Eg of records in file are like below. Each Record Type can have different definition. And I need to read that record and map its place holders correctly. The size of record type will remain static or fixed
<Counter 5 digit><Record Type><Rec Defn Attribute 1><Rec Defn Attribute 2>..etc

00001000A20181220233445 NAMEOFACTOR10023.431-84-203,FLAT-2A;BlockC,COUNTRY
00002000A20181220233445 NAMEOFACTOR20023.431-84-203,FLAT-2A;BlockC,COUNTRY

First 5 is counter,
Next 4 is record type defintion
Next 14 is datetime i.e in YYYYMMDDHHMISS format
Next 14 is Name of Person
Next 7 floating point number
Reminder address.

This is sample like this based on definition fo a record type the pattern will be different.
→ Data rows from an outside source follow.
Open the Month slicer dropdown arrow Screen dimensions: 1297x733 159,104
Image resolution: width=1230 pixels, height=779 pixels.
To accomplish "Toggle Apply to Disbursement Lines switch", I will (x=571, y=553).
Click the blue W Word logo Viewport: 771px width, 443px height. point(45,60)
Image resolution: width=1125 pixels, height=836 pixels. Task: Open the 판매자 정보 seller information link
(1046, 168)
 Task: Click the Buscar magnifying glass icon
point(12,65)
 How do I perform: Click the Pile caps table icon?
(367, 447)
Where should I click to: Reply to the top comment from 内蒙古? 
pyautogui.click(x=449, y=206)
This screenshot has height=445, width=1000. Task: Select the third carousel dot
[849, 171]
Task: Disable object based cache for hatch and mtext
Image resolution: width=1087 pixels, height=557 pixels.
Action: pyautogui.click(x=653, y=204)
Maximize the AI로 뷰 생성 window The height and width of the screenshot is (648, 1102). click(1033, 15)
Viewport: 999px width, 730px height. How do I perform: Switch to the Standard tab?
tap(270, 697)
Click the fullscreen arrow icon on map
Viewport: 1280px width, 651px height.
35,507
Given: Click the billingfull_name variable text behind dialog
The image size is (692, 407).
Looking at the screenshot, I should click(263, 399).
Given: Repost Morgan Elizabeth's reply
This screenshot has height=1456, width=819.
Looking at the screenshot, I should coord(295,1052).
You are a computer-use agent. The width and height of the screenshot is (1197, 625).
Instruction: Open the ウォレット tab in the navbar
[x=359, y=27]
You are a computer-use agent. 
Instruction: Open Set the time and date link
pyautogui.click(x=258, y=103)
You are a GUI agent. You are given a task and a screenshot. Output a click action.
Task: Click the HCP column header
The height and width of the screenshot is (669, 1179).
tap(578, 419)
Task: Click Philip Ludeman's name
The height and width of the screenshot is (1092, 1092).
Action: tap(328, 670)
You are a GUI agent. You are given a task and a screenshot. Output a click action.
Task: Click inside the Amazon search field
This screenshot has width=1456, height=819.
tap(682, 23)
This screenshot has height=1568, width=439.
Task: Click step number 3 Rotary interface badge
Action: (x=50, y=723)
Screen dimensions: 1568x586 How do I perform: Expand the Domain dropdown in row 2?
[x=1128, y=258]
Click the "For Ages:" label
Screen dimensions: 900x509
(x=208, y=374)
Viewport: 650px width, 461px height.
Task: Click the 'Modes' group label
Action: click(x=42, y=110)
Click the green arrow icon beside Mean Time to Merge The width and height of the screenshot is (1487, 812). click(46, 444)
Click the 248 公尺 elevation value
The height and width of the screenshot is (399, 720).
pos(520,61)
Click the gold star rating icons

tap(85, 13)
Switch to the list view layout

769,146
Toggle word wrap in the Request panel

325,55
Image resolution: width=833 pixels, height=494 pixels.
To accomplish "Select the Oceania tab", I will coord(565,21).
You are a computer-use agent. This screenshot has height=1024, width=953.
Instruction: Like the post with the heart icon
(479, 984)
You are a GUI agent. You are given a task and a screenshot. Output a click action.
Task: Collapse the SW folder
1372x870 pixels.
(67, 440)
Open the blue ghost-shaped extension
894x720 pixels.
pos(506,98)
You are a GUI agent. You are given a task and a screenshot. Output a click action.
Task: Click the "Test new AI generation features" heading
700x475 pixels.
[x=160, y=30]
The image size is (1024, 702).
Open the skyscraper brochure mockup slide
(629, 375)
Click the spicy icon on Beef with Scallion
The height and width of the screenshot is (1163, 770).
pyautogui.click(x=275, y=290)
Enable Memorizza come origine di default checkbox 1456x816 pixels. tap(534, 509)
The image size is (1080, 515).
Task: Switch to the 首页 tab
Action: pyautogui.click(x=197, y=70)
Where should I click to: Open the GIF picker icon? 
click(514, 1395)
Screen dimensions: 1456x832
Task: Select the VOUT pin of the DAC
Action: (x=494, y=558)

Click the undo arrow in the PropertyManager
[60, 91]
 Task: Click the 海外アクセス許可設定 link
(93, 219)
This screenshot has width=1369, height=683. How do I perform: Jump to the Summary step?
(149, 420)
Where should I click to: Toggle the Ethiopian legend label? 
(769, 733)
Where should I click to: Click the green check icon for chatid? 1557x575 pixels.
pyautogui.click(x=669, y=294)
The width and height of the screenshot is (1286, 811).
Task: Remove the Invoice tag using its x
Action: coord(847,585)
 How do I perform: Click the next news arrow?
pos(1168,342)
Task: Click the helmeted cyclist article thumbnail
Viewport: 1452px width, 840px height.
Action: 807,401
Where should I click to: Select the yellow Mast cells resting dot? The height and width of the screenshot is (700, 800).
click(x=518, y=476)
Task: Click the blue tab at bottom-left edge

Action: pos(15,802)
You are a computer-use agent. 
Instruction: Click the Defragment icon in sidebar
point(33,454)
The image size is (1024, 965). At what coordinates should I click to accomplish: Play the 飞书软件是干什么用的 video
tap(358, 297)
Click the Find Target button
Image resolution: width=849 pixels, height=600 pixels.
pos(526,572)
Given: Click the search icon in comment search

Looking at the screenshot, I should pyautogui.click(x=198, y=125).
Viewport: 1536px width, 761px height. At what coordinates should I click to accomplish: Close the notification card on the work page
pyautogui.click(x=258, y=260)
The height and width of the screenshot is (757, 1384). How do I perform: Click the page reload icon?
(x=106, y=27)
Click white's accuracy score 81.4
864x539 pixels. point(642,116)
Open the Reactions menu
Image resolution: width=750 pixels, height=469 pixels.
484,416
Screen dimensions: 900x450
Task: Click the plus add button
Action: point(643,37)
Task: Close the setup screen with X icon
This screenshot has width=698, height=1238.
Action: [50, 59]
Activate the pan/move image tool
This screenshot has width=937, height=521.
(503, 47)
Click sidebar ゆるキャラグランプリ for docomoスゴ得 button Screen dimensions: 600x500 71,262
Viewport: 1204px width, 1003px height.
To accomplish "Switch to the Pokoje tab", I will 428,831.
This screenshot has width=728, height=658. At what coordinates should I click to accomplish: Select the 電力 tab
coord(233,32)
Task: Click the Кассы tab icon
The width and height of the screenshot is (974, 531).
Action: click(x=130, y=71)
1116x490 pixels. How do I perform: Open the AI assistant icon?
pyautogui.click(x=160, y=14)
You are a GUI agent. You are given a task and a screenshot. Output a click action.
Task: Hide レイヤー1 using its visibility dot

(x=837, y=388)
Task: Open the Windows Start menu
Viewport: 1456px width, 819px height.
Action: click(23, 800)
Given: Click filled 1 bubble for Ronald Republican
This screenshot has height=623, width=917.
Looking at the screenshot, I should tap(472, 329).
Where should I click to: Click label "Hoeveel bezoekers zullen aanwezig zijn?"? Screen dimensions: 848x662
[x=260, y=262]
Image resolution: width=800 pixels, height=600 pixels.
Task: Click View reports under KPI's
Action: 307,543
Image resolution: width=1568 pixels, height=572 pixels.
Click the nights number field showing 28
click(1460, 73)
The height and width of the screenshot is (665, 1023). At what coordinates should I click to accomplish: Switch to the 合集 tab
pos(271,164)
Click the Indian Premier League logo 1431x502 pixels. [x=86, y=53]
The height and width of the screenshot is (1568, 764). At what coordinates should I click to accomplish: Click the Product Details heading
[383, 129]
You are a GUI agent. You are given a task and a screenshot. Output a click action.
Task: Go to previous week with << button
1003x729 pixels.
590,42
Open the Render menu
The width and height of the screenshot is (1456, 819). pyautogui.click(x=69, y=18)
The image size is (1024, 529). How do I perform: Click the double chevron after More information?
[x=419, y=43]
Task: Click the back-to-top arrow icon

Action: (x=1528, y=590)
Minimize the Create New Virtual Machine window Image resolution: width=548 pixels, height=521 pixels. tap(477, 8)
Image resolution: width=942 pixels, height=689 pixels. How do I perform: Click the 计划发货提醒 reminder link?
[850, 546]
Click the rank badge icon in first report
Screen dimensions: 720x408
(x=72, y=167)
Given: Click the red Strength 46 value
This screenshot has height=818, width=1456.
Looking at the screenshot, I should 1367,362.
How can i have a nice structural Python program which i can define the structure or pattern of a record and split each record in correct definition elements
Reply
#2
use slicing
https://docs.python.org/3/tutorial/intro...ml#strings

https://www.digitalocean.com/community/t...n-python-3
If you can't explain it to a six year old, you don't understand it yourself, Albert Einstein
How to Ask Questions The Smart Way: link and another link
Create MCV example
Debug small programs

Reply
#3
Thanks Buran .... I have tried this any better sol than this

Can there be any format options rather than hard coding positions for splicer
ARRAY = SPLIT(STRING, FORMAT_STRING)
ARRAY = Split("Textjsdkhjsfhd", "%s20%10f")

or is it better the way i have below

get_vz450dic_frm_str("293456250  sdfjk   dsfsdfds")

def get_pattern_slicer():
    # Create a Master mapping keys for all record Type
    # Maintain a Structure of positions and split in a definition configuration yaml
    # [Field Name, String Start Position, Characters to split from position]
    _master_rec_defn = {}
    _master_rec_defn['000A'] = (['REC_CNTR',  0, 5 , 'Format String', 'Data Type'],
                                ['REC_TYPE',  5, 4],
                                ['DATETIME',  9, 14],
                                ['NAME' ,    23, 14],
                                ['AMOUNT',   37, 8],
                                ['ADDRESS_LINE_1', 45, 75] )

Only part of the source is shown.